Volcanism is one of the fundamental processes of heat transfer from planetary interiors. By assessing the location of volcanic deposits and edifices, their volumes, and their sequences provide evidence for quantitative assessment of heat transfer in space and time. The region contains three major volcanoes which have smaller volcanic constructs built upon their flanks and summit regions: Atanua, Rhpisunt, Tuli, and Var Mons, and three coronae: Hulda, Madderakka, and Pölöznitsa. Due to the amount of flows from these major eruptive centers, there is much obscurities among the deposits. Relative age relationships both within and between the major eruptive centers are difficult to determine due to the complex nature in which these flows coalesce and inter-finger.
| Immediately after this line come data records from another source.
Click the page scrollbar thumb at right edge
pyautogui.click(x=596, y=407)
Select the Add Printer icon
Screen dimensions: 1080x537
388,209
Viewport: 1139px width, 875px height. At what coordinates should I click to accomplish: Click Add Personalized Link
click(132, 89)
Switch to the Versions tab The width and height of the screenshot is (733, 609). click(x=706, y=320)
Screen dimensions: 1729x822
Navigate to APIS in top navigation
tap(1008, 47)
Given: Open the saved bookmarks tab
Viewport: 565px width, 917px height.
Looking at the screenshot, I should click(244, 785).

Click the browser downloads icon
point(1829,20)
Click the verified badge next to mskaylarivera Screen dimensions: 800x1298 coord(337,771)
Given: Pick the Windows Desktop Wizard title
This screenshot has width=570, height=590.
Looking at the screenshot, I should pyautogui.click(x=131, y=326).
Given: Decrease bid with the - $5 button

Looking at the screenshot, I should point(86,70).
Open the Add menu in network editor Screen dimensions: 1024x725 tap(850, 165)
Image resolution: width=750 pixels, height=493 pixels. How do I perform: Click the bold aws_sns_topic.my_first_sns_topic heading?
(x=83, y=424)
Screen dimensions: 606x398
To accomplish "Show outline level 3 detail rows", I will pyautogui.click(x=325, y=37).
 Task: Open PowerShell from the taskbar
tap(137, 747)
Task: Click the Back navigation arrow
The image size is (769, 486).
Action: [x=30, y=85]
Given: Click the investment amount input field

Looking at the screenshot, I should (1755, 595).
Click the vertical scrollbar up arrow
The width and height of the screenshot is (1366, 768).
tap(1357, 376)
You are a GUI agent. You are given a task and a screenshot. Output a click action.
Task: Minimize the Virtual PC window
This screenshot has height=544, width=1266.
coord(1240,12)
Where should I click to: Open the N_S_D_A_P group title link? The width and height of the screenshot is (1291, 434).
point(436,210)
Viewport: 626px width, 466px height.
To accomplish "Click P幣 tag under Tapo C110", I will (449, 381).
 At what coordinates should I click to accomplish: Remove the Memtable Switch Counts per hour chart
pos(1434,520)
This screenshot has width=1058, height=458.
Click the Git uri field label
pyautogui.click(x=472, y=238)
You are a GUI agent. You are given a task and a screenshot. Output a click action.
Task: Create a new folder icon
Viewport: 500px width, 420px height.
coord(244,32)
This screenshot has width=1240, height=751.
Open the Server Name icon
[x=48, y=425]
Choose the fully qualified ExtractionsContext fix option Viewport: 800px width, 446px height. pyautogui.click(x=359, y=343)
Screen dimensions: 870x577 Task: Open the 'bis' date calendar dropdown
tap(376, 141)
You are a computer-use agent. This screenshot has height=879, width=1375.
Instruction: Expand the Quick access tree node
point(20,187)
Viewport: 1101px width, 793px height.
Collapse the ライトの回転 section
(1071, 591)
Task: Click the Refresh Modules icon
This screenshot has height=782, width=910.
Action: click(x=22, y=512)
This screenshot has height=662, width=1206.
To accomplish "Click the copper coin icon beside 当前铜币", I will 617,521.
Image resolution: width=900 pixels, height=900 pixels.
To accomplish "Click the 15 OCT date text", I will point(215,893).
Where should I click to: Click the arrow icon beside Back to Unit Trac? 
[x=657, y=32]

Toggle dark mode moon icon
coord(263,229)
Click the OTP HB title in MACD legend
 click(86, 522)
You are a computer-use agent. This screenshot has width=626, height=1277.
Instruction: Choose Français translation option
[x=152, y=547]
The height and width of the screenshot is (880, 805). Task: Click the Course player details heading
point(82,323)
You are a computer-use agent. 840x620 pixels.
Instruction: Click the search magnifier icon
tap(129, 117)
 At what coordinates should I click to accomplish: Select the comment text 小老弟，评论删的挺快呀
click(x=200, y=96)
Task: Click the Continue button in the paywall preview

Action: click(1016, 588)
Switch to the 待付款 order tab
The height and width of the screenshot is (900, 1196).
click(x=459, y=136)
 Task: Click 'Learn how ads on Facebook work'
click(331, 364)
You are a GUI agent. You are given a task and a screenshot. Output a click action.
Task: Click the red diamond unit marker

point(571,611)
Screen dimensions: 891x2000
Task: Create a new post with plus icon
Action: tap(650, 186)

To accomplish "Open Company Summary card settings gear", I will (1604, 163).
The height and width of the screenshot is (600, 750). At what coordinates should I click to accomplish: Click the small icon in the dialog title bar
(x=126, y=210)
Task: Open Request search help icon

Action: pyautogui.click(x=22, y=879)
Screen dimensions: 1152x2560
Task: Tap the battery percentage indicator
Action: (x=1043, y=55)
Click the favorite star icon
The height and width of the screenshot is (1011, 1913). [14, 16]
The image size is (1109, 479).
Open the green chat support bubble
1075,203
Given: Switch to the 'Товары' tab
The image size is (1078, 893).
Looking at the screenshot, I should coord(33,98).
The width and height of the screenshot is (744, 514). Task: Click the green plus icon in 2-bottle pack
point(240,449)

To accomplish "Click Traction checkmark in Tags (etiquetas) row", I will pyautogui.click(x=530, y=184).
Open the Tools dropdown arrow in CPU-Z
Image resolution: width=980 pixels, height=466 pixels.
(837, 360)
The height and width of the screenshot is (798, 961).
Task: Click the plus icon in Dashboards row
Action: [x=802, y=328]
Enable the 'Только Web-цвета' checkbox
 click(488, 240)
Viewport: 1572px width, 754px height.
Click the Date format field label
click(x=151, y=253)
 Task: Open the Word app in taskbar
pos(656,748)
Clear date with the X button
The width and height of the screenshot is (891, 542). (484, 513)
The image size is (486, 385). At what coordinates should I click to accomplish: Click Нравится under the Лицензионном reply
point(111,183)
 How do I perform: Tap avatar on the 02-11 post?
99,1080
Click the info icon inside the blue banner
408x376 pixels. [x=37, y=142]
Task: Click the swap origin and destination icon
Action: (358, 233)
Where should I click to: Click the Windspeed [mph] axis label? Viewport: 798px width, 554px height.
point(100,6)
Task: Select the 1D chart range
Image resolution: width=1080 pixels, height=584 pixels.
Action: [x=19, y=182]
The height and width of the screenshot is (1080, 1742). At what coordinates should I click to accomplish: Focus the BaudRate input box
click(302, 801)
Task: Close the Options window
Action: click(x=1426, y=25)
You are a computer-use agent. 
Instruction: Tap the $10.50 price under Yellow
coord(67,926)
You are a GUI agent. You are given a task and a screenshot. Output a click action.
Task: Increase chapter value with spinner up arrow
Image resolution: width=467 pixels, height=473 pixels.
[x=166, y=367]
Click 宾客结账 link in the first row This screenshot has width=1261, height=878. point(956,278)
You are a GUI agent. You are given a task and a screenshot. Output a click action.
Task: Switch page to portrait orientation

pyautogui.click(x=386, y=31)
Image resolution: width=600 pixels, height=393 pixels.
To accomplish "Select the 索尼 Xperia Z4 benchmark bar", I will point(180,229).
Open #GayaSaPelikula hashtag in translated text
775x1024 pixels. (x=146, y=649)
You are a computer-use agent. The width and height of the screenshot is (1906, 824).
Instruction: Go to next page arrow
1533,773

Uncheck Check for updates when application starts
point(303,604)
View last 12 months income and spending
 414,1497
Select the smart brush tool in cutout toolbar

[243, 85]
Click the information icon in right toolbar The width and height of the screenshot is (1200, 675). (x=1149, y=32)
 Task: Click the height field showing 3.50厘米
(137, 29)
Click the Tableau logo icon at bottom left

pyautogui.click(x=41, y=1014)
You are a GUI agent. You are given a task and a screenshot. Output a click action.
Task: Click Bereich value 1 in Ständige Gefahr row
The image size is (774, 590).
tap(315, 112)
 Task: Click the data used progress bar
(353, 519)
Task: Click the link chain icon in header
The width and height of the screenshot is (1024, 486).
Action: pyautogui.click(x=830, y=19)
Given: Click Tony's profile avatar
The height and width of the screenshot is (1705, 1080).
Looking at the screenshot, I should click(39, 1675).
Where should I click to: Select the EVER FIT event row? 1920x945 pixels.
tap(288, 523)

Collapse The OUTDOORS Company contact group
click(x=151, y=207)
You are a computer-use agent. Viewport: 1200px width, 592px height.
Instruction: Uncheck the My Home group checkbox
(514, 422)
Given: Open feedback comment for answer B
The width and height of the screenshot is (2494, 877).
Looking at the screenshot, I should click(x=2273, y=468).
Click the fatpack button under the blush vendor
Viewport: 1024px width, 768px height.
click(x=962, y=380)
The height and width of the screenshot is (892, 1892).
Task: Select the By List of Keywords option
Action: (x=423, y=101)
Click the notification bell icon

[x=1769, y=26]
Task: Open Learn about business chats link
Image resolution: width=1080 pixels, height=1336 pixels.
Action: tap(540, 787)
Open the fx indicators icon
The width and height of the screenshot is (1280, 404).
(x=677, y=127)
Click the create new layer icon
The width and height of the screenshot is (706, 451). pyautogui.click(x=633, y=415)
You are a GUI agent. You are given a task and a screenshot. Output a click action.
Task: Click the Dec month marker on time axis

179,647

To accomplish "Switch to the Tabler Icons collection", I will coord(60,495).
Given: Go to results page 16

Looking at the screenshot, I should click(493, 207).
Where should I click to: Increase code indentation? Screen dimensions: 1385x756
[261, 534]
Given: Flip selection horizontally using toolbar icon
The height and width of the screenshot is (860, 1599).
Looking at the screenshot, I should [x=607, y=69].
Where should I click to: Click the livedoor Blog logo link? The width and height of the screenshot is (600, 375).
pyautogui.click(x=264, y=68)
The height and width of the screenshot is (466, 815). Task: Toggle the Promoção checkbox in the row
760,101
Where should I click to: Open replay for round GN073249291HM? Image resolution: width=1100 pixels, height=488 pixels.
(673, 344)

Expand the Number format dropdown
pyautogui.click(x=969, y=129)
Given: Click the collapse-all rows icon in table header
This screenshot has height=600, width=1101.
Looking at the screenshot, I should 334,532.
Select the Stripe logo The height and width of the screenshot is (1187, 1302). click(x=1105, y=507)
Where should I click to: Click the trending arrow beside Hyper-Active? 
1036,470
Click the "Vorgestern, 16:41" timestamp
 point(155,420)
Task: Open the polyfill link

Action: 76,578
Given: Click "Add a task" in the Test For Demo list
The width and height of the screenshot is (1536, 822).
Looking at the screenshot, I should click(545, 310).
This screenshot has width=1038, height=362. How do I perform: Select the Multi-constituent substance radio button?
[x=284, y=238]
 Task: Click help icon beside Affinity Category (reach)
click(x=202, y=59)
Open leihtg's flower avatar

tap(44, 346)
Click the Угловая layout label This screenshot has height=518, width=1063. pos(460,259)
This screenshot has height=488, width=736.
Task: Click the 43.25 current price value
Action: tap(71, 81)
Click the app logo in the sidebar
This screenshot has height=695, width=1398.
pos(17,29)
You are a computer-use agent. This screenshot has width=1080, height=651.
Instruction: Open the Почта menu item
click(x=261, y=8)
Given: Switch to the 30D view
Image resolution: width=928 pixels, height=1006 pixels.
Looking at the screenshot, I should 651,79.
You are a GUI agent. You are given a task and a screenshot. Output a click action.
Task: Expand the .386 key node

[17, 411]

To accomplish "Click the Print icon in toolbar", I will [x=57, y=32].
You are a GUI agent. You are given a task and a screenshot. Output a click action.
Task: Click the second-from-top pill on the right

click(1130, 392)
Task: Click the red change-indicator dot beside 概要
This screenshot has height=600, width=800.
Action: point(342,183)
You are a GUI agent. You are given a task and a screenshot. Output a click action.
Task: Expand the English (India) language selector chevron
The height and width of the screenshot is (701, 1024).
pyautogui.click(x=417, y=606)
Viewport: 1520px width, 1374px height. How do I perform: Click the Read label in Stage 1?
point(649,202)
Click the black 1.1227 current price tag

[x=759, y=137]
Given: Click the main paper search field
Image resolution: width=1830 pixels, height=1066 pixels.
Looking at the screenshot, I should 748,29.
Each volcano appears to have had an extensive period of eruptive activity with several major phases creating large flow fields and more localized activity occurring both at vents on the flanks of the volcanoes and at their summits. Geologic mapping shows a general progression from upland terrain to volcanic plains and then to shield volcanoes and flow fields but also reveals a complex interplay between volcanic and tectonic processes.

===Tuli Mons===
Tuli Mons (13°N, 314.5°) is ~600×800 km across and contains a ~100×200 km field of low shields at its summit. Tuli rises an average of 600 m above its surroundings, and its flanks consist of a series of lobate, narrow flows which radiate from the summit region. Progressing north, large flow fields extend onto the plains and unite with a secondary eruptive center.

===Atanua Mons===
The westernmost volcano, Atanua Mons (9.5°N, 309°), is delineated by a cluster of small edifices and flows. At the summit, radial flows surround a small shield or cone with a central pit roughly 12 km in diameter. The flanks of this edifice (~1000 km across) are composed of lobate flows that extend in all direction from the summit. To the north of Atanua flows embay a corona, to the west is a fan-shaped flow field that covers the adjacent plain and may include some of the youngest deposits in the region, and to the south, flows embay a remnant of complexly deformed terrain.

===Var Mons===
Var Mons (1.5°N, 316°) lies in the southernmost portion of the plains and has a very complex summit region consisting of a shield field, a collapsed and embayed steep-sided dome, and a large, irregular dome. On the southern flank of Var Mons lies narrow, lobate flows which extend for ~500 km where they overlie dark, ridged plains. North of the summit extends a prominent rift zone that stretches a distance of 250 km where it terminates in a cluster of ring structures. The rift zone is embayed by summit flows. North of this rift zone, four more corona-like structures (~70–250 km in diameter) are partially embayed by flank flows and appear to be source regions for other flows on the plain as well.